Collected data:

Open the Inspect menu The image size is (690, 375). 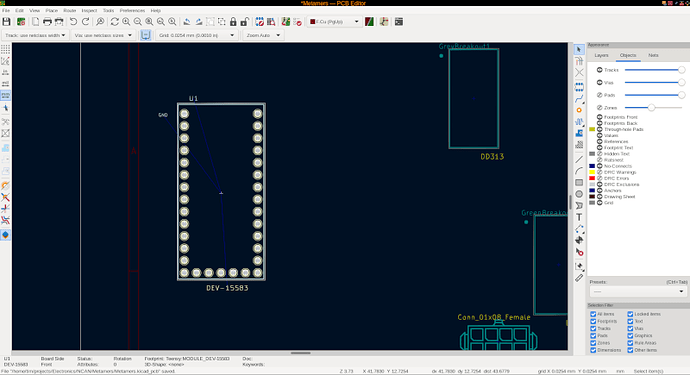pos(89,10)
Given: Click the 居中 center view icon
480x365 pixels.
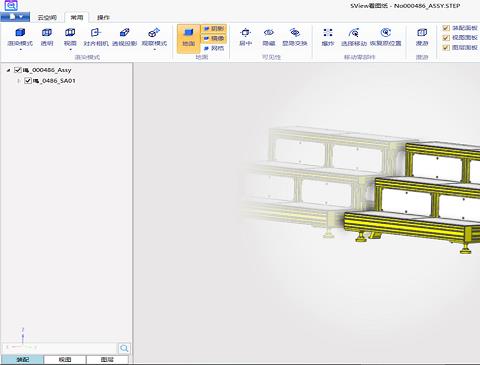Looking at the screenshot, I should [246, 33].
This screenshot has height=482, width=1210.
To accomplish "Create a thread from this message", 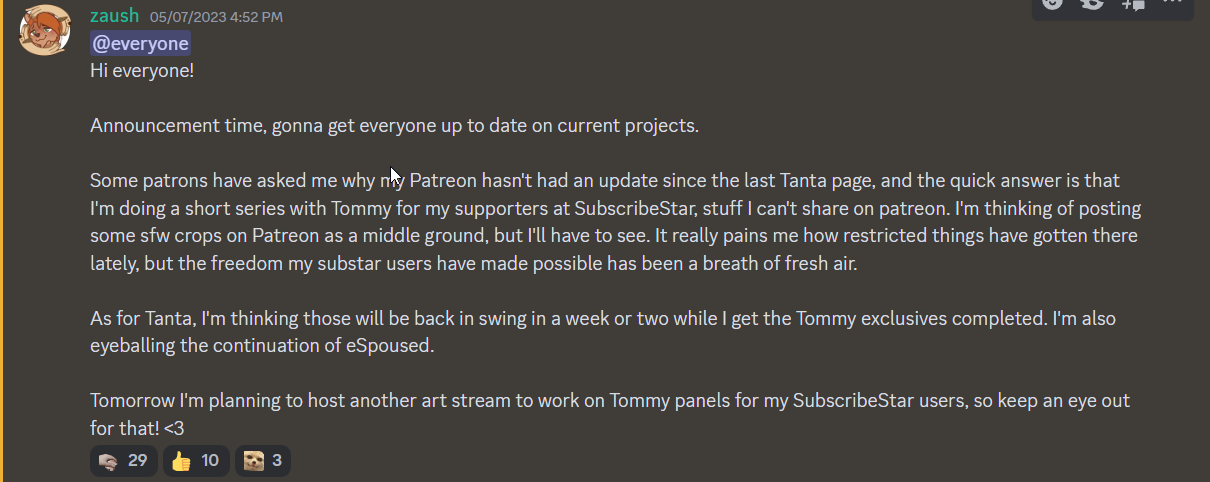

■ TASK REQUIREMENTS ■
Write out, word for word, the lines running from the one containing "480x365 pixels." to the end of the data above; the pictures are to be left out.

■ WORKED SOLUTION ■
480x365 pixels.
Looking at the screenshot, I should [246, 33].
This screenshot has height=482, width=1210.
To accomplish "Create a thread from this message", 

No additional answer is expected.